Throne of Blood (1957)

Rating

[5.0]

Reviews and Comments

As Akira Kurosawa would do for King Lear with Ran decades later, so does Throne of Blood treat Shakespeare's MacBeth with its finest cinematic incarnation. The story works just as well, and arguably better, in the feudal Japan setting, and astonishingly beautiful cinematography and energetic, stylized acting bring the story alive in a way it frankly never has, for me, in readings or other adaptations. I'm a great admirer of Shakespeare, as many are, but MacBeth has long been for me the one that got away. It has not resonated with me the way Hamlet or Julius Caesar always have -- until viewing Throne of Blood.
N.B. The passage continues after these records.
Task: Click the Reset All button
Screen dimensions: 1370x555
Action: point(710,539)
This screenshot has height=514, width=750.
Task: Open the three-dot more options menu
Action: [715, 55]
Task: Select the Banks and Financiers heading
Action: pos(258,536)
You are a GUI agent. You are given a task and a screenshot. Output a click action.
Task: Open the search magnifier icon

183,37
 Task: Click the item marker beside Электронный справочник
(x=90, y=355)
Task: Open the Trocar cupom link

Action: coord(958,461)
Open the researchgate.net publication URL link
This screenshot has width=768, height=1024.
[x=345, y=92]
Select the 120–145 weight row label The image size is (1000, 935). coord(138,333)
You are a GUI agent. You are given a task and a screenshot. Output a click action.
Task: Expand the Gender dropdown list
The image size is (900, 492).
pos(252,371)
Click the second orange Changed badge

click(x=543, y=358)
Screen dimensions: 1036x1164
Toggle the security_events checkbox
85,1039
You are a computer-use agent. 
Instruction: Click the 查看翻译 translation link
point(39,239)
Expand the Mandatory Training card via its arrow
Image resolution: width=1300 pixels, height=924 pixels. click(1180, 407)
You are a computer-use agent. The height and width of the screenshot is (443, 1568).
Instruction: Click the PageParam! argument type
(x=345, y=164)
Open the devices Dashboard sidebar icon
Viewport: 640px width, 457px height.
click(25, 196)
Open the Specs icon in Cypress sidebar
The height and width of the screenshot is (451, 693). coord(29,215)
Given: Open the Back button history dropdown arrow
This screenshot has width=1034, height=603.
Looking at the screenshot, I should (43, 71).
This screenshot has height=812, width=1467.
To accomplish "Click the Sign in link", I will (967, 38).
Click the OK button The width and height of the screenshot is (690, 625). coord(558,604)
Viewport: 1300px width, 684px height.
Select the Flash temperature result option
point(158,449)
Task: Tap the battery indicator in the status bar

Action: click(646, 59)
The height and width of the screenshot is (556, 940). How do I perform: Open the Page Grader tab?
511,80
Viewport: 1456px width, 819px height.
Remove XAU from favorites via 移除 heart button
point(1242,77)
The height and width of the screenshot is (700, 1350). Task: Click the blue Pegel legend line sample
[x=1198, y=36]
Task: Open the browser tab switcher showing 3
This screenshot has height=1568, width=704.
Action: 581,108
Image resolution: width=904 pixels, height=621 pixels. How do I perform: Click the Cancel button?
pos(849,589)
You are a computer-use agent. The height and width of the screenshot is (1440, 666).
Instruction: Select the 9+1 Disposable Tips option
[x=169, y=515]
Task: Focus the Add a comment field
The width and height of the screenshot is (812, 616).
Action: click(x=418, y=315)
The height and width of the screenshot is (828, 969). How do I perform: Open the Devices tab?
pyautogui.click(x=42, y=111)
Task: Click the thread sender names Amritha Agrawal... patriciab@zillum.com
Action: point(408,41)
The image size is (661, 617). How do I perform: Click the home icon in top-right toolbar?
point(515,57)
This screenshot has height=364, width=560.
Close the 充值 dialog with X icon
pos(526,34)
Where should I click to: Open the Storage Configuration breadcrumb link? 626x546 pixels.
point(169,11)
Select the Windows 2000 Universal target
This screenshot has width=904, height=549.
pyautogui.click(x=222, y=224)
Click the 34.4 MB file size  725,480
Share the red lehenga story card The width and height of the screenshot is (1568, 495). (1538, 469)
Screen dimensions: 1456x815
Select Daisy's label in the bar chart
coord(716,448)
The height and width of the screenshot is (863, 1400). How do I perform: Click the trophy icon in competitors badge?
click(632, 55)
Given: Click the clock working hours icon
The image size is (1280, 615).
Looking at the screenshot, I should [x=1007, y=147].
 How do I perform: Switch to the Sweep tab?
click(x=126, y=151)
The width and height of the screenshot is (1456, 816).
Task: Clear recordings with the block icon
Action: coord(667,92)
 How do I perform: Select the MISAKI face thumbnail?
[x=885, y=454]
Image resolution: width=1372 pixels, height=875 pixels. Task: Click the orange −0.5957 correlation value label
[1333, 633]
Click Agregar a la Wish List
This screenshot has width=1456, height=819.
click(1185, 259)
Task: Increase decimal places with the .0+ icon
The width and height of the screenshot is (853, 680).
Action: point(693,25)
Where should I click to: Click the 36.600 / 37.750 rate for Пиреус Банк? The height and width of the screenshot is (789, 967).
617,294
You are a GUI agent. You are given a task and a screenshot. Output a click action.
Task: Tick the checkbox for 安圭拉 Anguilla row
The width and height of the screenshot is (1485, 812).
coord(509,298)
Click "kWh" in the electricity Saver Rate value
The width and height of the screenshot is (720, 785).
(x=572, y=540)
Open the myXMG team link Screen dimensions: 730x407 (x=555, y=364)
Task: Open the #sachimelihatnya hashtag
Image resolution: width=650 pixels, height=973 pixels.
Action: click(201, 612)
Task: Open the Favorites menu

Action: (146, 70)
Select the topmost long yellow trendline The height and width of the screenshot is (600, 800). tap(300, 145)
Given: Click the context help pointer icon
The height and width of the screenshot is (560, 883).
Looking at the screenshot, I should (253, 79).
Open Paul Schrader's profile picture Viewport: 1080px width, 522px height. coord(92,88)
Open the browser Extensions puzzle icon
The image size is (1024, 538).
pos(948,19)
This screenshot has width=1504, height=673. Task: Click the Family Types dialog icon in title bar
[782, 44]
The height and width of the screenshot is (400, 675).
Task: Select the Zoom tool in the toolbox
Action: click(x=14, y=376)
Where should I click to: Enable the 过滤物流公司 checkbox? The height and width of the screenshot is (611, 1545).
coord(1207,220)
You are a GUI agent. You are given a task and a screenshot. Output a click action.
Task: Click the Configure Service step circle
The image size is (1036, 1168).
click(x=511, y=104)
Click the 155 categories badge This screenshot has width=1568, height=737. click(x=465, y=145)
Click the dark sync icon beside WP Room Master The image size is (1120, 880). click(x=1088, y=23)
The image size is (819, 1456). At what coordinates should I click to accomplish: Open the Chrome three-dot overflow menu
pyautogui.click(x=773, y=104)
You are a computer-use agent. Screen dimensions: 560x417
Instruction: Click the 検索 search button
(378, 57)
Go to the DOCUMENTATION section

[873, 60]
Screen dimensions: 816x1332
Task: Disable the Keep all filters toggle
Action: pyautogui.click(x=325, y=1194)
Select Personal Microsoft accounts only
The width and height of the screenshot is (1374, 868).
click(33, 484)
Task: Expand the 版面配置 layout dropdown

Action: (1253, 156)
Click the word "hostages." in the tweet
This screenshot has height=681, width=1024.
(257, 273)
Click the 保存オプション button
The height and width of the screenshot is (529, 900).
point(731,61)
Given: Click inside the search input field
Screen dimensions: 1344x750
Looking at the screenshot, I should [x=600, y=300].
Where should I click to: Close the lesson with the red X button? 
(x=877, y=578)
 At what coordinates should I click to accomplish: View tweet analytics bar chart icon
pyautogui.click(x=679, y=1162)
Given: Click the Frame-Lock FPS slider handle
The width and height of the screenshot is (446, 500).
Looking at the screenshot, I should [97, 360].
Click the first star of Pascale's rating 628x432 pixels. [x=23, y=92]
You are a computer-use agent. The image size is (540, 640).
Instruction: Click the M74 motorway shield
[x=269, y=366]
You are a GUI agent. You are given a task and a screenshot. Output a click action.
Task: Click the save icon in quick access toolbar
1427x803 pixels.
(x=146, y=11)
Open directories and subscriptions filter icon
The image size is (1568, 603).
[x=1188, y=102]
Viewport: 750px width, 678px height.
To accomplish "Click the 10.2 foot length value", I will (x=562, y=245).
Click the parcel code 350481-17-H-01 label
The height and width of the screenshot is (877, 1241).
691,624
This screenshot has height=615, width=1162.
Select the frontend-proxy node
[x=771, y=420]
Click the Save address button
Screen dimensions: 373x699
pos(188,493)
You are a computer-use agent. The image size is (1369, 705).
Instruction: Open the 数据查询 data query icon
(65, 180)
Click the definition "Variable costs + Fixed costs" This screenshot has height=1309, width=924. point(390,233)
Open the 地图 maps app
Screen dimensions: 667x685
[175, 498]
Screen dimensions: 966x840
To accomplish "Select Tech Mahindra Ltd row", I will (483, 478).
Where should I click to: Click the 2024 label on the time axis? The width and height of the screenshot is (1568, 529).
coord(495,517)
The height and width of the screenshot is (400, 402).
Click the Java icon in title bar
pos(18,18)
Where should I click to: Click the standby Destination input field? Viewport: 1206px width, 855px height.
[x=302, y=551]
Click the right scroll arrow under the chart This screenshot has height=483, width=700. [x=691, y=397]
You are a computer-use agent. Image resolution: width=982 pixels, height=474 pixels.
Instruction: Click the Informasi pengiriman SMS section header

The film understands well the psychological element of the story: how a prophecy, delivered unto those it concerns, may not -- perhaps cannot -- be merely a passive foretelling of the future but an active agent in the bringing about of events. We never know for sure: it is easily imaginable how the events of the film's prophecy could have come about in the natural course of things. Yet, how compellingly does it come about via the deliberate actions of the characters, acting as a consequence of their knowledge of it! It is a thought-provoking exercise, revealing about the human psyche, to watch the central character, Washizu, played by Toshiro Mifune in a performance that shares little except exuberance with his scene-stealing work in The Seven Samurai, who is enticed and tempted by the attractive parts of the prophecies he is given, enough to pursue it actively in utter disregard for the other portions. Is it not a universal human failing to believe only in that that pleases us and shut the unpleasant from our minds? How many of us subscribe to piecemeal religions -- constructed from all the most attractive tenets of world religions and perhaps augmented with more of our own, and lacking any that displease us? -- not because we believe them to be so, but because it is pleasant to believe them? Washizu suffers from this failing: he believes in much of the prophecy but illogically rejects a key component -- in doing so, he gives up a way for the prophecy to come about in an acceptable manner all around and becomes his own undoing.